Extract every line of the data below that contains the string "Instruction", reproducing each line in full.

Supplied data:
------------------------------
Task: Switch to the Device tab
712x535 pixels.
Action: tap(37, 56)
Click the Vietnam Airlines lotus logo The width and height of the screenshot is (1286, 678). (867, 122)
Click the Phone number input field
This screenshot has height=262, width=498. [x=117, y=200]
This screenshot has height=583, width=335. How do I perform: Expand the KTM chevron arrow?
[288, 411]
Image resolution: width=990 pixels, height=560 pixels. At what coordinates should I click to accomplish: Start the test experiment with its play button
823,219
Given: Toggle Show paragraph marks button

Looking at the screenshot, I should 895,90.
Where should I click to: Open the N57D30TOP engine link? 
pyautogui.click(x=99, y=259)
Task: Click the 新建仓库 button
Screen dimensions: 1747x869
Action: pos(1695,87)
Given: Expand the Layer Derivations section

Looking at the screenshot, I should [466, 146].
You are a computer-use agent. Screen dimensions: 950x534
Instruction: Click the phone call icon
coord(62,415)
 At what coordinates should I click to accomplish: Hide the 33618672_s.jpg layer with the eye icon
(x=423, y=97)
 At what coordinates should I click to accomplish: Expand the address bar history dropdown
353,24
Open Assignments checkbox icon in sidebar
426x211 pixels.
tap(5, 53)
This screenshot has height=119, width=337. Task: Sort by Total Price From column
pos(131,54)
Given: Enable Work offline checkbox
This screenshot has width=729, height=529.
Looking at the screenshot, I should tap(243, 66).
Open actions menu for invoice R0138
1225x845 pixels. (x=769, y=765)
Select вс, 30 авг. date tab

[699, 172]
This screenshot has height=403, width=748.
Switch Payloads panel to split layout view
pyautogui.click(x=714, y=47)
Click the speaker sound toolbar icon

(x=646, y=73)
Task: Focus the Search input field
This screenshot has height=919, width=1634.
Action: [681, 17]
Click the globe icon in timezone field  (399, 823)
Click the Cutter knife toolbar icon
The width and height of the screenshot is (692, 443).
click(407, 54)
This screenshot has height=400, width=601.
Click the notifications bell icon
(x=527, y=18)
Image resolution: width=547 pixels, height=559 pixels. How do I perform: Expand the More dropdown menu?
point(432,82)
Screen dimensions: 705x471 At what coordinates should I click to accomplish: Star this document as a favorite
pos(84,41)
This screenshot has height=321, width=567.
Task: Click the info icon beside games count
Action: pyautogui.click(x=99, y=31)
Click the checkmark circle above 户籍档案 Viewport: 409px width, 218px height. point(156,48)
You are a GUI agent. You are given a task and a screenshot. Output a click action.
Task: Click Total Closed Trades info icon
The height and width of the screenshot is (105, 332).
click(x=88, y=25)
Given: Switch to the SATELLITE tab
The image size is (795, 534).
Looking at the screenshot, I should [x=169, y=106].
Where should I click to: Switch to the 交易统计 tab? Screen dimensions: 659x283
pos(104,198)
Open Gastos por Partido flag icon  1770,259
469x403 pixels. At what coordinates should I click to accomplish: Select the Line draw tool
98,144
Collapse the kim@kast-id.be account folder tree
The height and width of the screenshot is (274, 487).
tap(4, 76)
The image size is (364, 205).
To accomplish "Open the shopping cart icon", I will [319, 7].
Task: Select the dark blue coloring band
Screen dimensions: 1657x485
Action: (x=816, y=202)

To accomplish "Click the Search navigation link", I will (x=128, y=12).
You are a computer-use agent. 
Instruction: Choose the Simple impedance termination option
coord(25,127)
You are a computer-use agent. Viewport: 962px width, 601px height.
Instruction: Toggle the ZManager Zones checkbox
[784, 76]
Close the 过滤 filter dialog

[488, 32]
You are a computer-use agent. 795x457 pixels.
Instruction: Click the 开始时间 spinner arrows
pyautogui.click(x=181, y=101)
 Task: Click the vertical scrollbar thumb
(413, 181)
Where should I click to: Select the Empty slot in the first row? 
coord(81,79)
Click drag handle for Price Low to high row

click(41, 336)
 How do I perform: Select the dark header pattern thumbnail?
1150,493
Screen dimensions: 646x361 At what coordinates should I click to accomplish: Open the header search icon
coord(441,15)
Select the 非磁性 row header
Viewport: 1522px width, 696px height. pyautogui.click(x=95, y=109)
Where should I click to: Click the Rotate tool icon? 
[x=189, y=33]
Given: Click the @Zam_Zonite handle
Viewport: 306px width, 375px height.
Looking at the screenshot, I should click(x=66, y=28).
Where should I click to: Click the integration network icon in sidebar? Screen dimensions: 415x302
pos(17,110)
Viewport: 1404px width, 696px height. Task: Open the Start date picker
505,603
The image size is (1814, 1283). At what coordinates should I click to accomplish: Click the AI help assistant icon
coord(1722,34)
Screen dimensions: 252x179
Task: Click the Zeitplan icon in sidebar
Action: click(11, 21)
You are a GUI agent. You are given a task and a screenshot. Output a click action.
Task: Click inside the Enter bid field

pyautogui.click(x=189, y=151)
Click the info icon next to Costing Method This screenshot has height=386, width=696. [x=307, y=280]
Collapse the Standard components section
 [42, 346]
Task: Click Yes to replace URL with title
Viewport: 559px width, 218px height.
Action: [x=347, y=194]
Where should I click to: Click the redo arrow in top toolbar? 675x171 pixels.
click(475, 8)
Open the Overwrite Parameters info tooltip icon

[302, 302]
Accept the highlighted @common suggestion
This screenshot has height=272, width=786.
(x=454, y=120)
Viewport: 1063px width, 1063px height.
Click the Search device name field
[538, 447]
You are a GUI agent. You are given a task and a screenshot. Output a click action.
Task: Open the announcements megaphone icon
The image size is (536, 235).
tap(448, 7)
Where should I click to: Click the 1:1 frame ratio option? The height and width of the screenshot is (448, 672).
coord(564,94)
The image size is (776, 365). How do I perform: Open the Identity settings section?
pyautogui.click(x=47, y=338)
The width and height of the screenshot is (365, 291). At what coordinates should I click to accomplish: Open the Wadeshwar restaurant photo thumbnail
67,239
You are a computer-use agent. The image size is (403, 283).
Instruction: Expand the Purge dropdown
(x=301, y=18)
------------------------------
Correct result:
Instruction: Click the phone call icon
Instruction: Choose the Simple impedance termination option
Instruction: Toggle the ZManager Zones checkbox
Instruction: Click the 开始时间 spinner arrows
Instruction: Expand the Purge dropdown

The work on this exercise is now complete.